Chevron "s'engage à assurer la sécurité et le bien-être de ses employés et de leurs familles, l'intégrité des actifs de ses coentreprises et les programmes sociaux et humanitaires de l'entreprise", a-t-il ajouté.

Le département du Trésor américain a refusé de commenter la question. Un porte-parole du Département d'État américain a déclaré que le gouvernement "ne prévoit pas de mesures de sanctions". Les sanctions, a déclaré le fonctionnaire, "privent le régime Maduro des flux de revenus qui financent la répression et remplissent les poches des responsables du régime, et protègent le système financier américain de l'exposition aux flux financiers corrompus et illicites."

Le ministère du pétrole du Venezuela et PDVSA n'ont pas répondu aux demandes de commentaires.

OBSTACLES POLITIQUES

Permettre à certaines cargaisons de pétrole de circuler malgré les sanctions américaines pourrait être un signal de flexibilité envers le Venezuela.

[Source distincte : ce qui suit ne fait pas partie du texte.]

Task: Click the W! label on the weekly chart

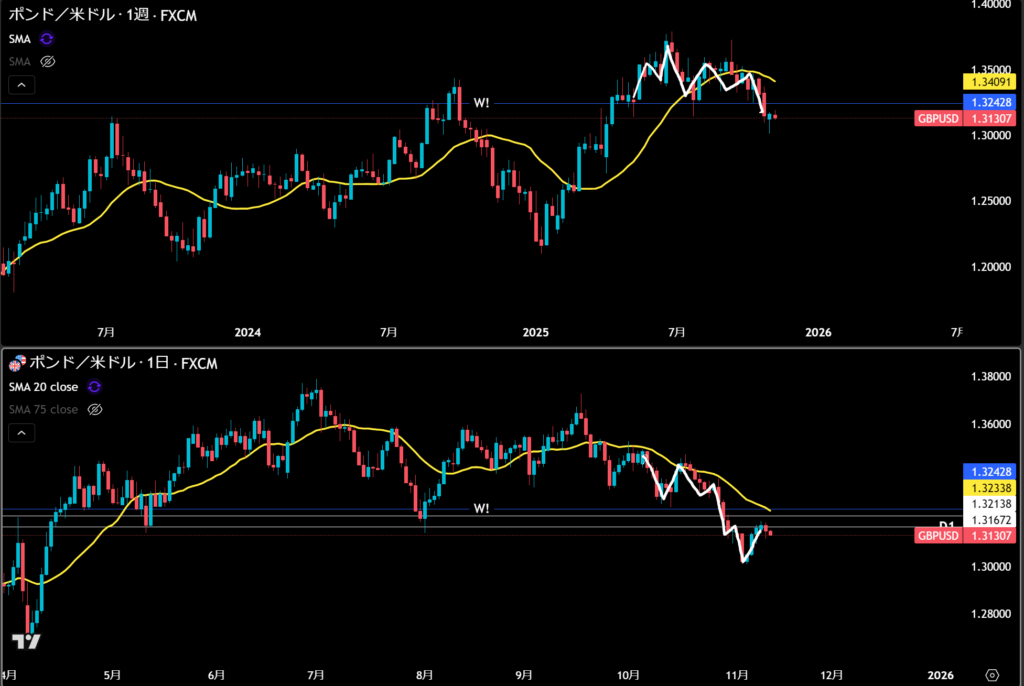Action: [481, 103]
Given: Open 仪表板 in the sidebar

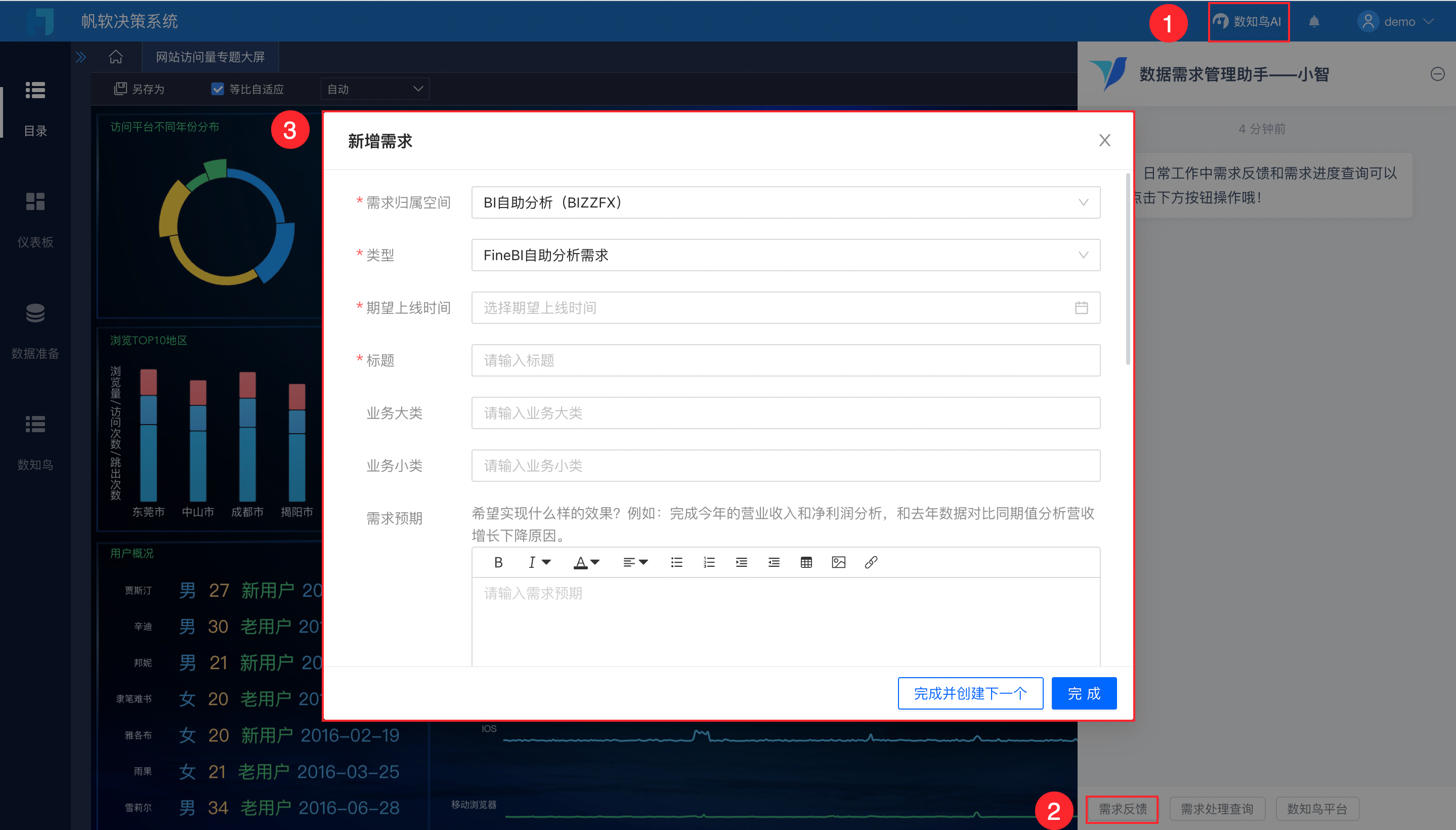Looking at the screenshot, I should tap(35, 220).
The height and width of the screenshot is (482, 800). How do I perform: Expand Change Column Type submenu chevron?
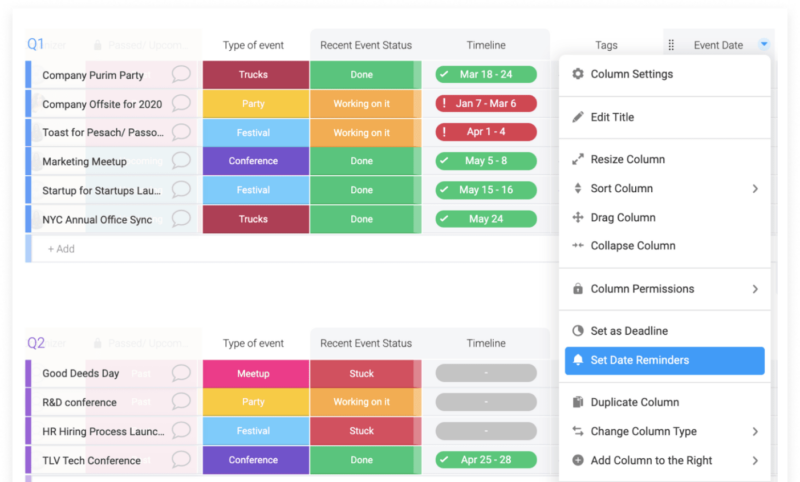click(x=755, y=431)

L'assouplissement des restrictions au profit d'une compagnie pétrolière de premier plan, qui pourrait stimuler l'emploi aux États-Unis, est moins susceptible de faire l'objet d'une réaction négative des républicains, a déclaré l'une des personnes interrogées.

L'administration Biden a également cherché des moyens d'encourager Maduro à reprendre les pourparlers avec l'opposition vénézuélienne qui ne proposeraient pas de concessions majeures dont son gouvernement profiterait.

Le leader de l'opposition vénézuélienne Juan Guaido, qui a demandé à plusieurs reprises la reprise des négociations politiques avec Maduro après leur suspension en octobre, a déclaré le mois dernier qu'une proposition américaine d'assouplir les sanctions si les pourparlers reprenaient "n'est pas indéfinie" et pourrait être annulée.

Un nouvel accord pour Chevron pourrait également améliorer les liens avec l'Inde, dont les raffineurs figuraient par le passé parmi les principaux destinataires du pétrole vénézuélien, fourni par des entreprises autorisées par les États-Unis.

Mais, à l'approche des élections de mi-mandat de novembre qui pourraient déterminer si les démocrates de Biden conservent le contrôle du Congrès américain, certains conseillers se méfient des mesures qui pourraient être considérées comme une remise en cause des sanctions sévères contre le Venezuela, en particulier en Floride, où vit une importante population d'exilés cubano-américains et vénézuéliens.

D'autres conseillers ont déclaré qu'ils étaient réticents à alléger les mesures punitives majeures à moins que Maduro ne prenne d'abord des mesures concrètes en vue d'élections démocratiques.

PAS DE PÉTROLE POUR LE CARBURANT

Si les États-Unis choisissent de ne pas modifier les conditions de licence de Chevron, ils pourraient toujours accorder une exemption aux restrictions de l'Office of Foreign Assets Control (OFAC) du Trésor américain pour permettre certaines exportations de pétrole, ont déclaré les personnes.

La plupart des échanges liés au Venezuela autorisés par les États-Unis depuis 2019 ont été effectués par le biais de swaps pétrole-carburant qui garantissaient que le brut vénézuélien ne pouvait pas être revendu et qu'aucun paiement en espèces ne parviendrait au gouvernement de Maduro ou à PDVSA.

Certains responsables de Biden se sont catégoriquement opposés à ces échanges ou à d'autres accords qui pourraient profiter à PDVSA en lui fournissant les carburants et les diluants nécessaires qui l'aident à augmenter ses exportations de pétrole.

Outre Chevron, des compagnies pétrolières européennes et asiatiques présentes au Venezuela ont également fait pression sur Washington pour échanger du pétrole vénézuélien, selon des sources.

"Si la licence de Chevron est révisée, cela générera un effet de cascade sur le lobbying des autres compagnies", a déclaré l'une des personnes.